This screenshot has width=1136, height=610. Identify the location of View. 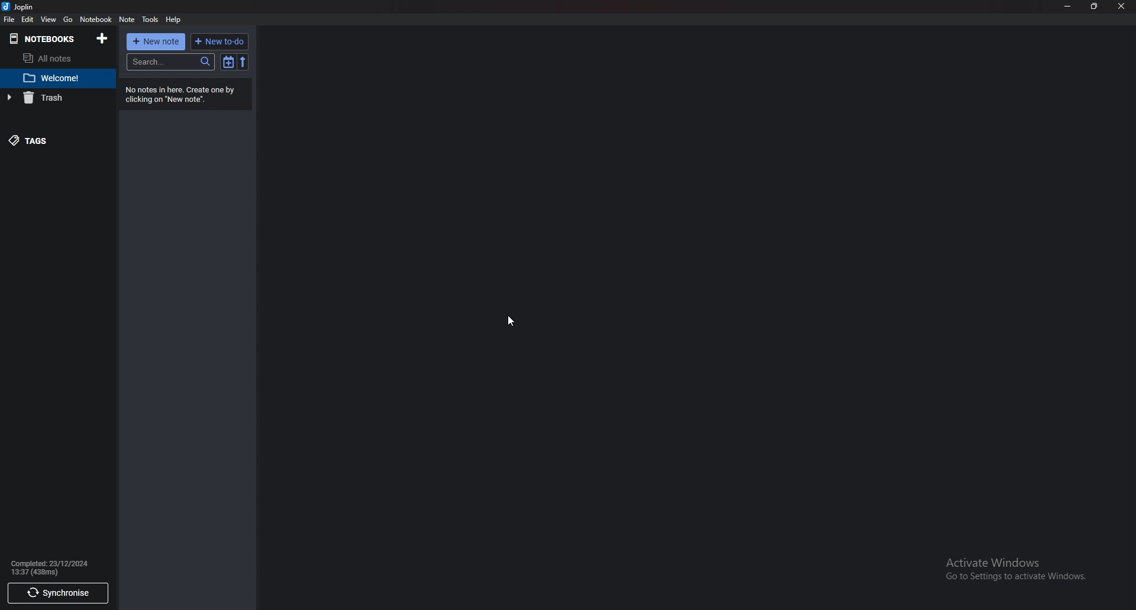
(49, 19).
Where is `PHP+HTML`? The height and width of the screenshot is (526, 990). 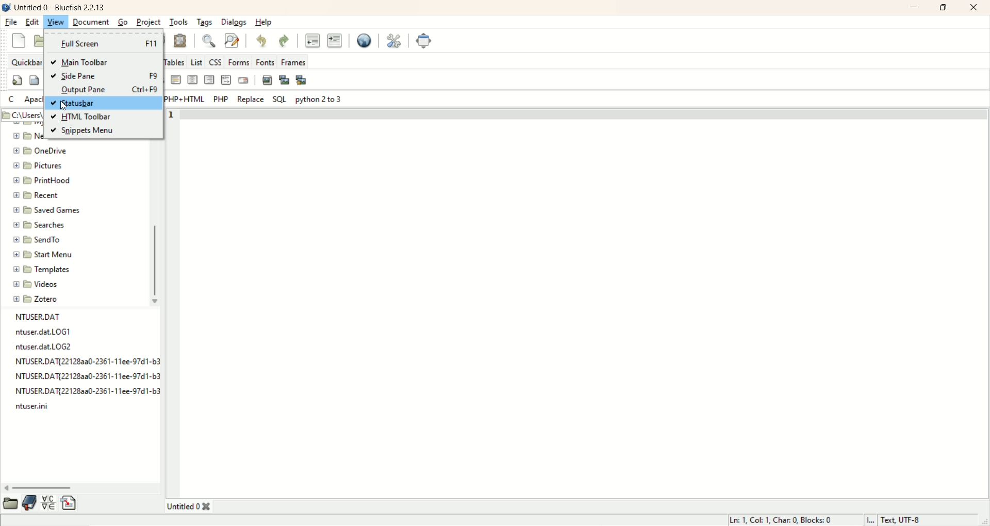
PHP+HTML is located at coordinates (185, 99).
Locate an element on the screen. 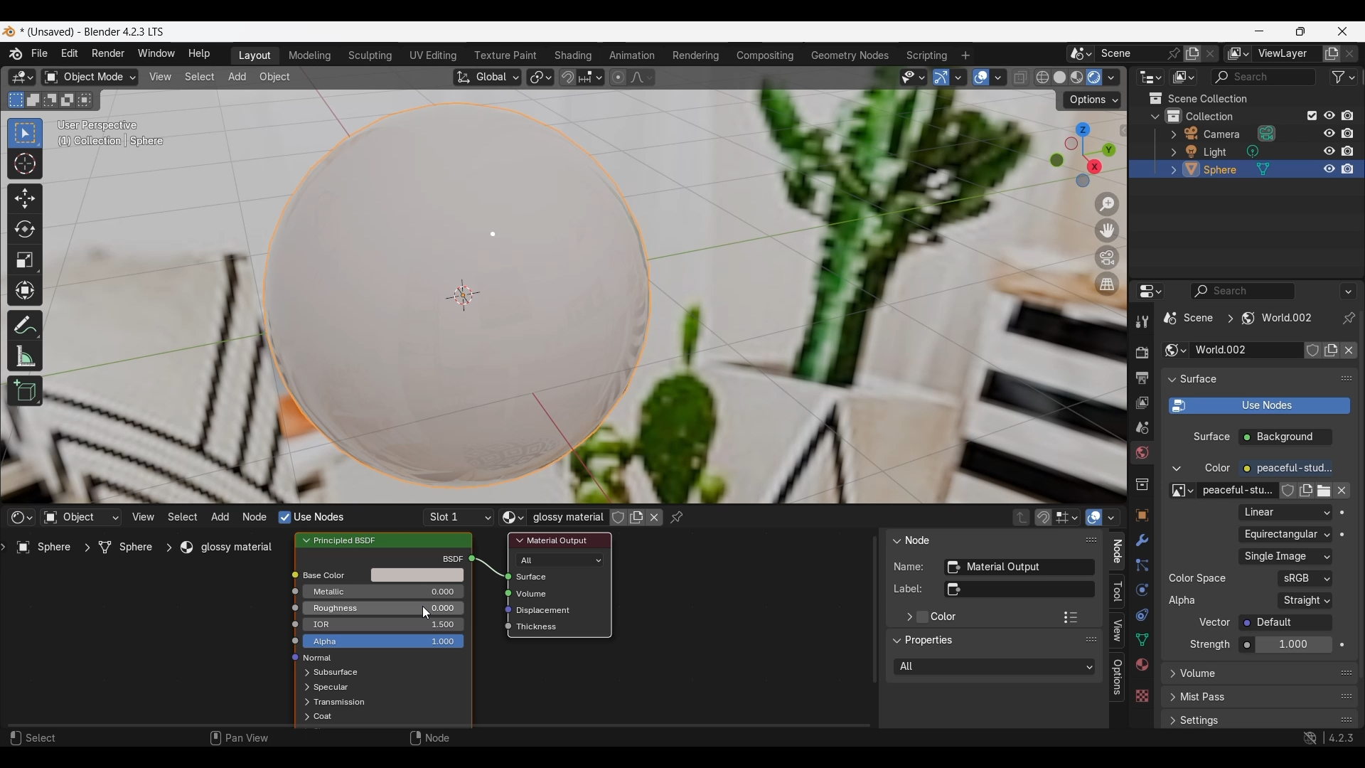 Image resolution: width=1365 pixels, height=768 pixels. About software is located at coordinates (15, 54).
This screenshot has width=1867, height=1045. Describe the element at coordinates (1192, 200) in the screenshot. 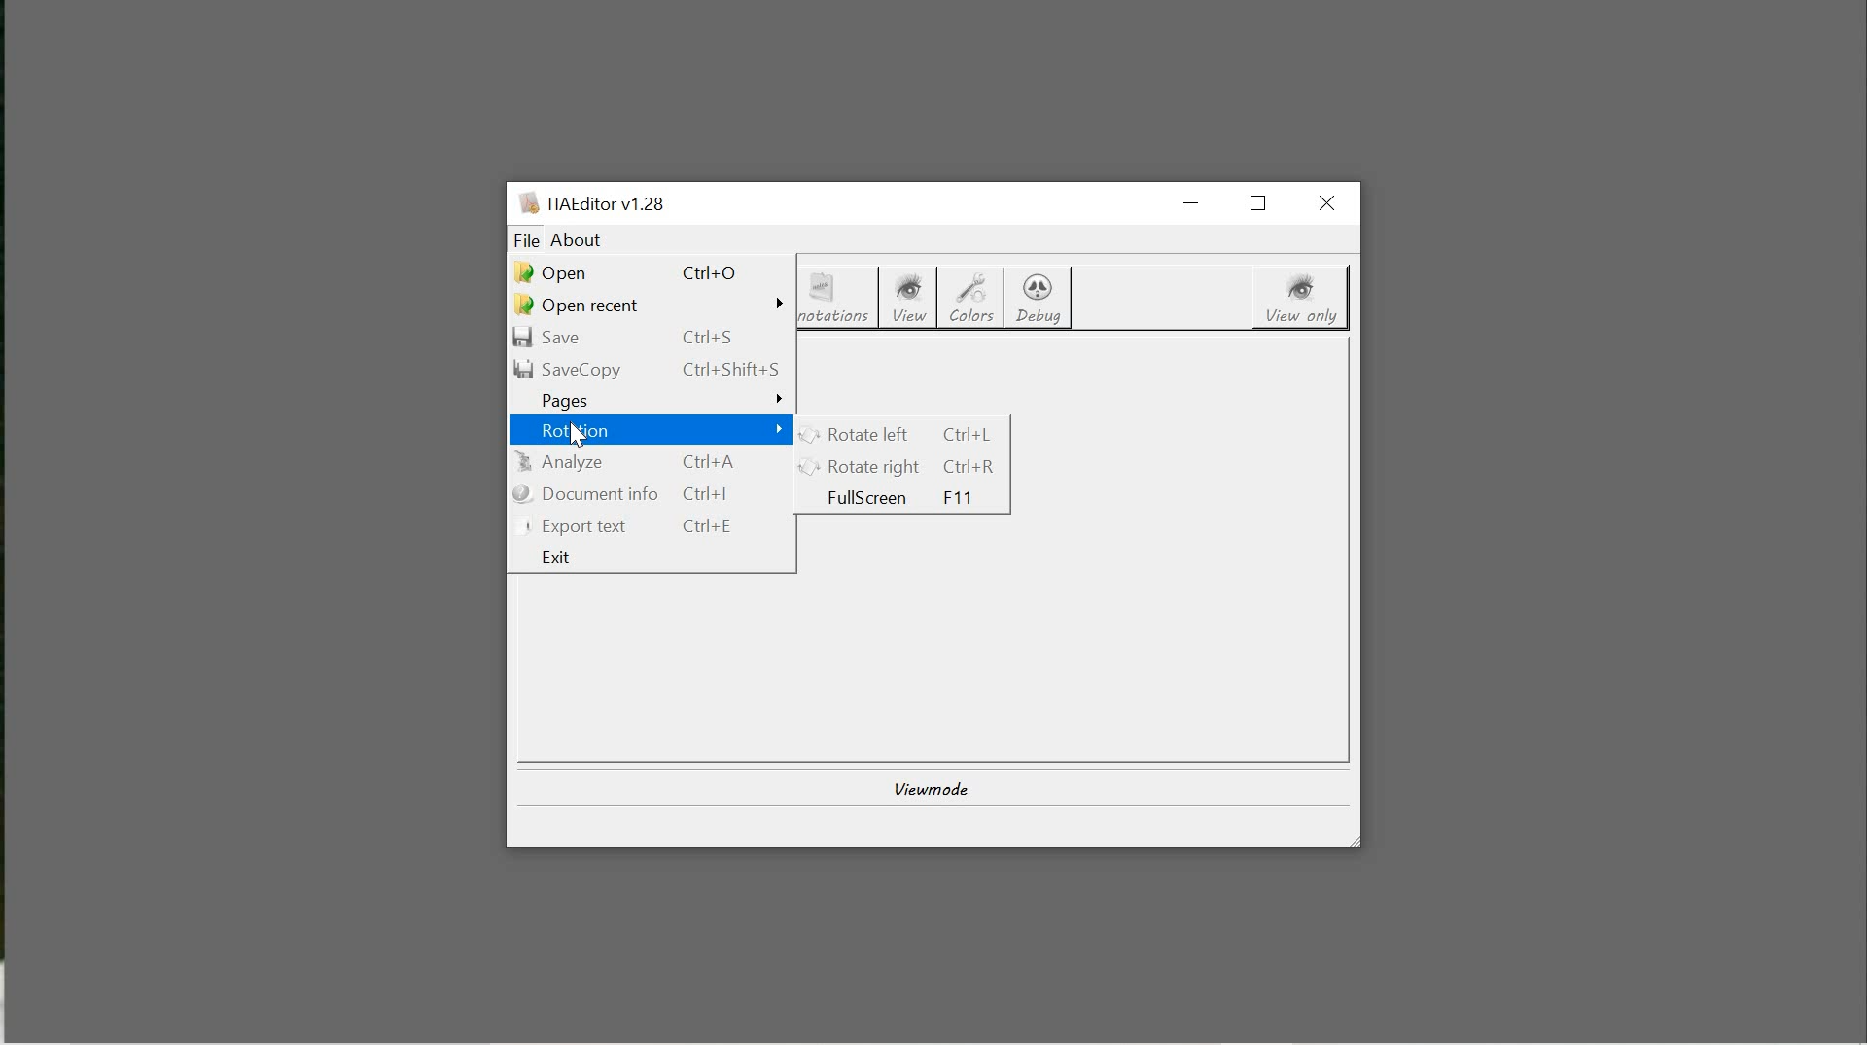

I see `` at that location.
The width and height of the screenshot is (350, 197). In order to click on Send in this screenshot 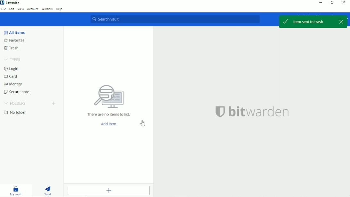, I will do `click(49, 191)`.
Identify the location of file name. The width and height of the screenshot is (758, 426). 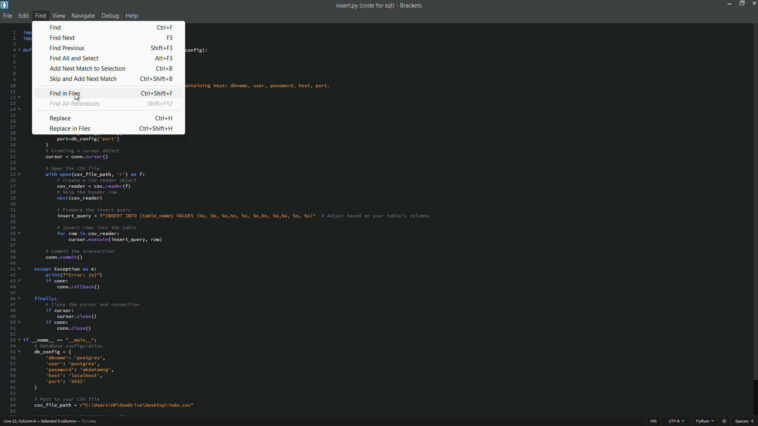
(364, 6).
__________________________________________________
▶ [Problem statement] Rewrite the records from the first line through the line containing "PHP+HTML is located at coordinates (185, 99).", both included, as a two-column CSV with the header input,output. Give one row for each record, with each field quoted and line breaks replaced by spaces, and leave out the pictures.

▶ [Response for this exercise]
input,output
"This screenshot has width=1136, height=610. Identify the location of View.","(49, 19)."
"Where is `PHP+HTML`? The height and width of the screenshot is (526, 990).","PHP+HTML is located at coordinates (185, 99)."